In the end, their talks set just the right tone for the rest of the weekend. So my advice would be to invite people who are engaging speakers, to share with them in detail your expectations for their talks, and to find out whether they're coming to dinner. Then trust that they'll show up. Better still, ask them for contact information during the weeks before your conference.
Be ready for phone calls. On the day of the conference, we made sure to have someone at the office phone to receive last-minute questions. Calls came in from food service, tech support, and the participants themselves. The funniest involved two people who couldn't find each other at the airport. We had arranged for them to share ground transportation, but they had never met before. I walked into the office and watched our administrative assistant on the phone repeating commands back and forth between the two travelers as they wandered the terminals at O'Hare Airport: "Tell me what you see now." "Keep walking." And finally, "Hold up your hand." They met and arrived on time.
Write a call for papers. I posted a long list of possible topics on the conference Web site. But it took quite an effort to secure enough proposals. Over half of the panels came from personal invitations and introductions I made between people on various campuses who share similar interests. I also posted possible presentation styles including lightening talks and PechaKucha. I'm still not exactly sure what those are, but the lists of presentation topics and styles let people know that we were hoping for more than the reading of a research paper.

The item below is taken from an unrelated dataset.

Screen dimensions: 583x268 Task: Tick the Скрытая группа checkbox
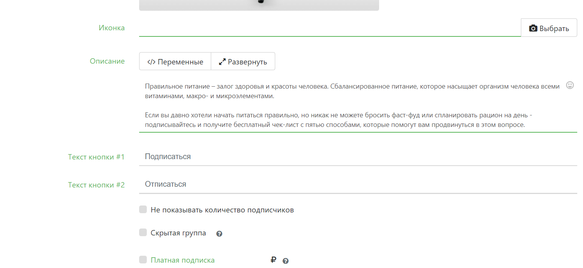point(143,232)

Beware of politicians. About a year before the conference, I contacted our regional Consulate General of Japan and invited the Consul General to give an opening address on the topic of Japan's changing role in East Asia. He accepted, but a few months later I received word that his talk would have to start a bit earlier as he needed to fly to another location that same evening. Not long after, I received an e-mail stating that the Consul General couldn't come at all, but his deputy would take his place. A few more e-mail exchanges assured me that the content of the talk would not change. Then, during the summer, the Consul General was called back to Tokyo due to an emerging political crisis.
With that change we lost the deputy whose scheduled appearance at our conference was replaced with another official. He proposed a new topic, one that I knew most of the conference participants would not find engaging, so I canceled the opening keynote and added the reception in the art gallery.
To smooth things out with the Consulate General's office, we hope to host the new Consul General for a campus lecture as soon as he is appointed. Our plan is to make it a local, stand-alone event in case the schedule needs to be changed.
Expect miscellaneous issues. No matter how carefully you plan, unforeseen things arise: technology glitches, laptops forgotten in hotel rooms, dead car batteries, and locked meeting rooms. You need to have at least one person at the conference dedicated to nothing but problem solving—24/7 for the entire conference.
Follow your instincts. Listening to colleagues share information at panel sessions and during informal conversations gave me great pleasure, but the most gratifying part of the conference came from a last-minute decision. The week before the conference, I invited a couple of long-retired faculty members who live nearby to join the two former presidents for Saturday dinner. Their exuberant conversations, peppered with stories about the old days, fit well into the festive banquet atmosphere. I can see myself at such a dinner in my retirement future, talking with similar enthusiasm about the nuts and bolts of organizing an academic conference.